(Bloomberg) -- Bill Gates raised more than $1 billion in corporate funding for Breakthrough Energy Catalyst, drawing on BlackRock Inc.’s Larry Fink and Microsoft Corp.’s Satya Nadella to rally support for some of the world’s most demanding clean-energy projects.

BlackRock is making a five-year, $100 million grant from its charitable foundation. Microsoft and the other backers -- General Motors Co., Bank of America Corp., American Airlines Group Inc., Boston Consulting Group and ArcelorMittal SA -- are providing a mix of equity capital and so-called offtakes, or purchase agreements tied to the projects.

“We’re not doing this to make money,” Fink, BlackRock’s chief executive officer, said in an interview together with Gates on Bloomberg Television. “We’re doing this to seed these ideas, to rapidly accelerate ideas.”

Gates established Breakthrough Energy Catalyst to accelerate the commercial viability of four key solutions to the climate crisis: green hydrogen, sustainable aviation fuel, long-duration battery storage and carbon capture from the air. In practice, Catalyst will supply the cash needed to get capital-intensive projects off the ground, before debt financing and government funds can be raised to cover the remaining 90% of the cost.

Today, none of those four solutions is cheap enough to spur widespread adoption. For example, jet fuel derived from more-sustainable sources such as industrial waste or alcohol is about five times as expensive as kerosene.

Ideally, the Catalyst projects will, by operating at scale, prove that the underlying technology can be cost-competitive and eliminate the “green premium” over conventional standards.

“The model here is what happened with wind and solar and lithium-ion,” Gates said. “Those products had very high prices compared to conventional techniques, and fortunately Germany and Japan and other buyers funded the scale-up, and now those products fit the normal sort of client-investing metrics.”

The difference now is speed. Governments that signed the Paris Agreement on climate in 2015 are racing to meet a mid-century goal of reaching net zero, which requires not only emissions cuts but also removing carbon dioxide from Earth’s atmosphere.

Nine of the world’s largest economies and many companies, including BlackRock, have pledged to reach that target.

“The pathway for solar and wind, that was a 30-year pathway to make it competitive with hydrocarbons,” Fink said. “We don’t have 30 years. We don’t have 10 years.”

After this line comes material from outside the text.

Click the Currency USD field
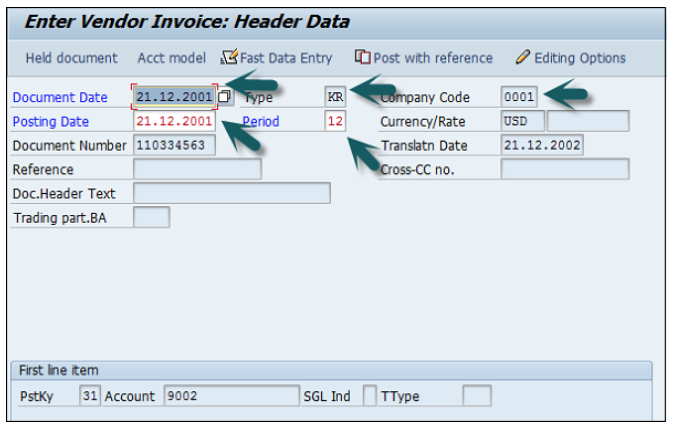Image resolution: width=674 pixels, height=427 pixels. tap(523, 121)
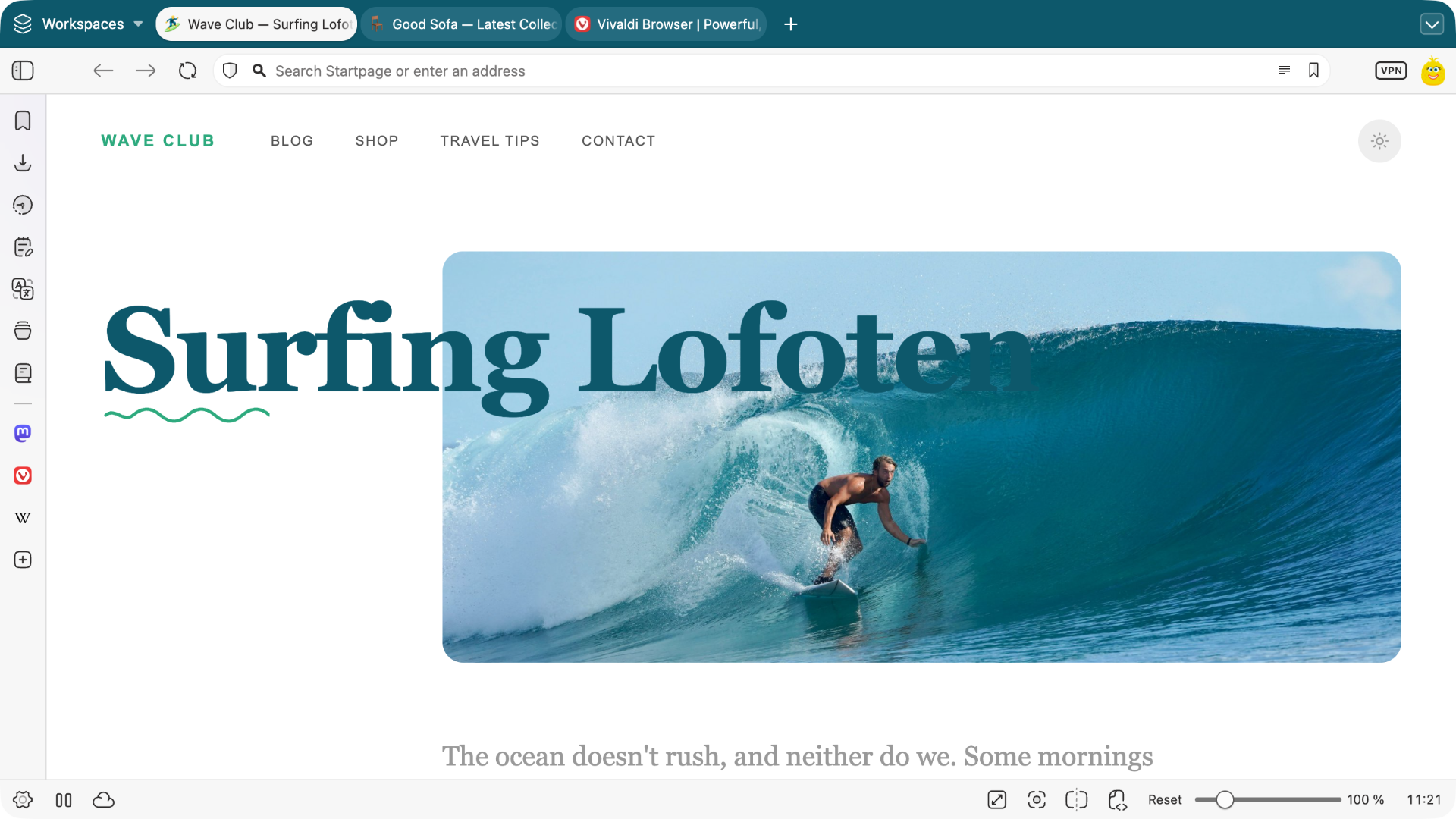The image size is (1456, 819).
Task: Expand the Workspaces dropdown
Action: coord(79,24)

Gates, who has estimated the cost of reaching net-zero emissions at $50 trillion, is hoping his program becomes a model for public-private cooperation to address the threat of climate change. 

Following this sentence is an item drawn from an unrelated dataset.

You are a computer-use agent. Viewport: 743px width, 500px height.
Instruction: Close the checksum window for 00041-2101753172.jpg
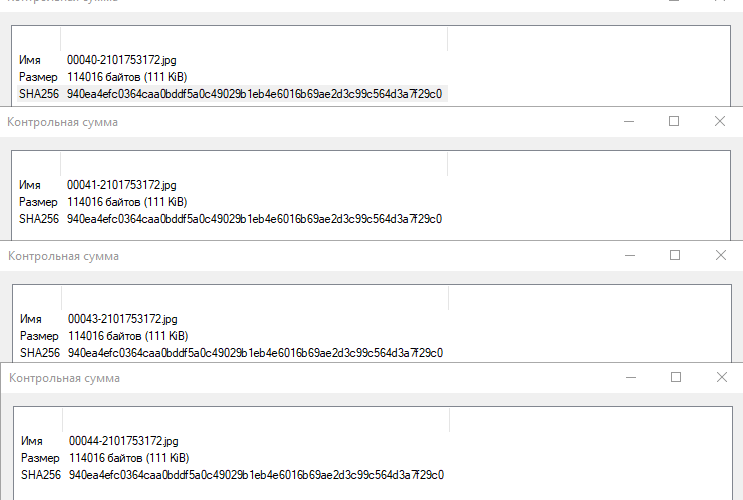[x=720, y=121]
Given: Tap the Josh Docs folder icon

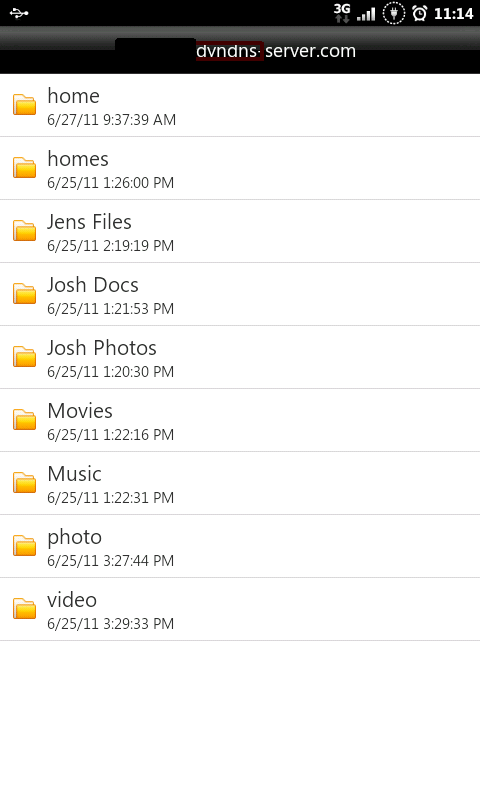Looking at the screenshot, I should coord(24,293).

In August, Catalyst agreed to raise $1.5 billion in return for billions more in support, some of it contingent on legislation from the U.S. Department of Energy. Separately, Catalyst committed $500 million in June in return for matching funds from the European Commission and European Investment Bank for a similar effort across the Atlantic.

Gates first pitched Nadella and then Fink, who said he in turn had some “very serious conversations” persuading fellow CEOs to back Catalyst. ArcelorMittal is making a $100 million equity investment over five years, and American Airlines also is contributing $100 million. The other partners didn’t detail their involvement.

Up-front expense and scalability are two major differences between most tech products and clean-energy solutions. While little to no capital may be required to develop a smartphone app, even a pilot project in carbon capture can cost tens of millions of dollars.

Also, large investors have mostly steered clear of ambitious green undertakings because of uncertain returns. Gates himself has noted publicly that he “lost a lot of money” on battery development.

Fink, who oversees almost $10 trillion in assets at BlackRock, said there’s an “enormous” amount of capital waiting to invest in technology proven to reduce the green premium.

“I’m not frightened about where the money’s coming from,” he said. “I just want to make sure that we have the science and technology and the viability. Once we know that, the capital will be there.”

Coinciding with the infusion of new cash and commitments, Catalyst is inviting would-be projects to fill out a request for information. That’ll be followed by a more precise and technical request for proposal, or RFP, possibly by the end of the year.

Gates, in the interview, laid out a timeline and some parameters:

  • Catalyst will start funding projects in 2022, probably several in each area.
  • Funding will cover early-stage costs such as design and add up to “maybe 10%” of the total cost.
  • The plan is to recruit a total of about 20 companies as anchor partners and increase the pool of private capital to $3 billion.
  • Green hydrogen and sustainable jet fuel are advanced enough that they could “get to a low price” in three to four years.

“I’d be very disappointed if we don’t see a dramatic reduction in the green premium, even in less than five years,” Gates said. “Because that should let us do two rounds of projects, the first projects and then take the learning from those first two and a half years and do a second round that will bring the costs down even further.”

Catalyst is the latest in a series of initiatives that Gates has founded under the Breakthrough Energy banner. A venture-capital arm, Breathrough Energy Ventures, raised some of its money from billionaires Jeff Bezos and Michael Bloomberg, the founder of Bloomberg LP, the parent company of Bloomberg News. Catalyst is run separately and funded independently.